The subtitle of the post "The Epic" stops me from calling this post as a book review. I cannot post a review on the longest epic ever written in Sanskrit. I can only share my experiences with the epic.
I watched a lot of movies, in bits and pieces though, on Mahabharata. Having been born and brought up in India, I heard many a people mentioning about this epic at number of occasions since my childhood. I of course knew the over all story of it but never knew some of the important relationships among the characters. Without knowing that, the story that I knew always used to feel incomplete and used to create a lot of enthusiasm in me to read "Mahabharata" once. Some how I never could do that all this long and finally, and the recent Diwali vacation did give me a chance to fulfill my long pending wish. So I did. I read one of the books on Mahabharata my dad gave me from his collection. The book was in Telugu language, my mother tongue, so I enjoyed reading it more than I had expected it to be.

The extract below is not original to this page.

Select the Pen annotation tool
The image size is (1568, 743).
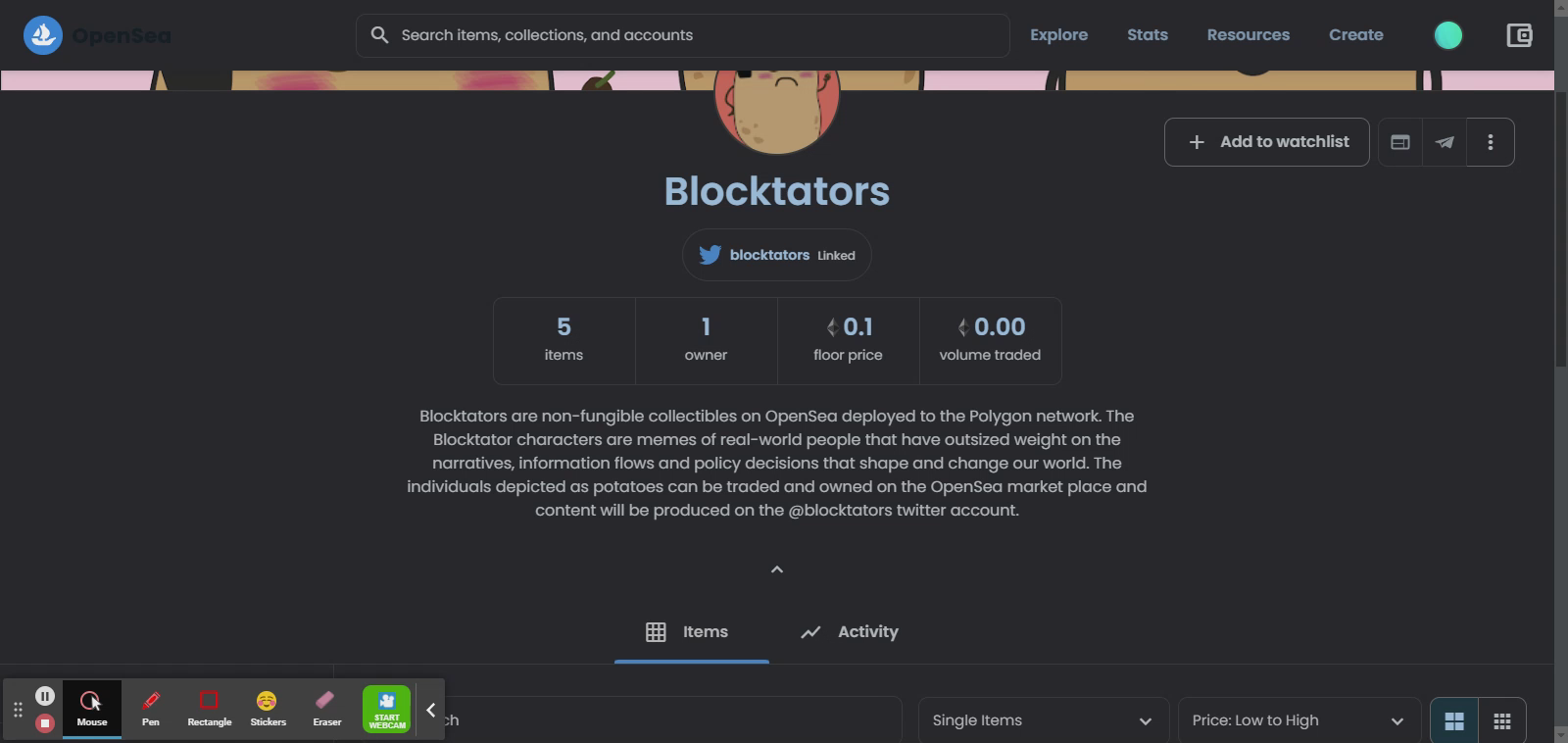tap(151, 709)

Since I knew a major portion of the story, I decided very strongly to read the epic by keeping the logics aside. My logical brain was all the time disappointed by suppressing it every time it popped up a question like "How?" while I was reading the book. And by doing that the emotions and the characterizations have been thoroughly understood and enjoyed. Since it's a vast story, the number of characters is huge as known. Remembering the significance of each and every small character was not possible for obvious reasons. However, going back the pages and referring to the related portion of the story helped a lot in maintaining the connection among the characters in my mind. What particularly I liked was the way the naming of the characters was done! Brilliant. Just great. I came to know a lot of new and beautiful names.

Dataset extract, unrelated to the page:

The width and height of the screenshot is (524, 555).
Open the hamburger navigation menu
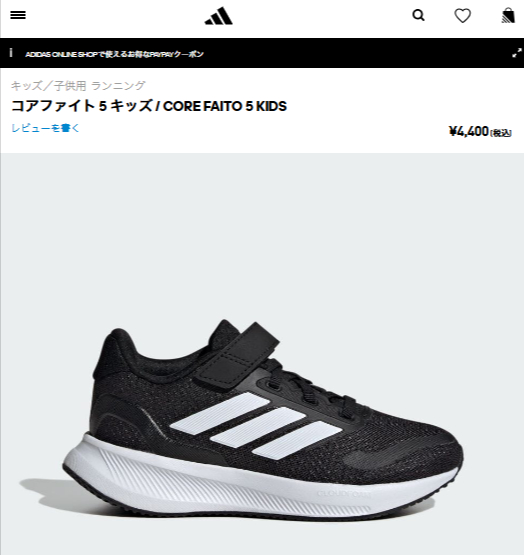coord(18,15)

My dad said an interesting thing while I was discussing the story with mom and him. He referred to some of the names of 'Kauravas' and said which parent would name his or her son like "Dussasana, Dustha buddi etc"! Since it was the writer who named all those characters, the names were so chosen that they were near to their respective characterizations. I completely agree with what's said by my dad. This reminds me of yet another story that was read in childhood about three fishes named 'Sumati', 'Kumati', 'Mandamati', which would behave just according to their names as said in the story. It was the writer who named them and in Mahabharata as well, it was the writer who named all those characters and not the parents of the characters. The epic is written, just written, and I think it did not happen as most people believe.
Fortunately I do not have any 'favorite' character. Each one of the main characters has been portrayed in a great manner. A lot to learn from! Actually, more than learning, what I felt was, all that was happened, all that was done by all the characters was just human. It was just to the moment. Be it the way 'Dharma raja' say about 'Ashwathama', the son of 'Drona', to distract the concentration of Drona, be it the way 'Draupadi' lashes at her husband indirectly for having lost her in the game of dice, be it the way 'Bheema' was asked by 'Srikrishna' to hit 'Dhuryodhana' on his thighs, and many other incidents, it was just human and the need of the moment to win over the people who cheated! Well, the other side also, kauravas cheated because pandavas played further and further! No, again the writer made them say all that 'Dharma raja' said or did. Mahabharata to me appeared as a well sequenced story with the exaggerations at most of the places. Nevertheless, the way its portrayed, the way its narrated, the way its constructed into huge volumes, its simply unbelievable that someone wrote it with such a grip in those early years of human civilization.
If all that written was happened, then something great happened. And if all that written was just written, then some thing more than great was written. Either way, it's just awesome!
I will write in my later posts about the leanings from Mahabharata. This post is just about my experience with one of the greatest epics ever written in the history of mankind. I'm very happy to have read it, to have known about it, to have liked it, to have enjoyed reading it.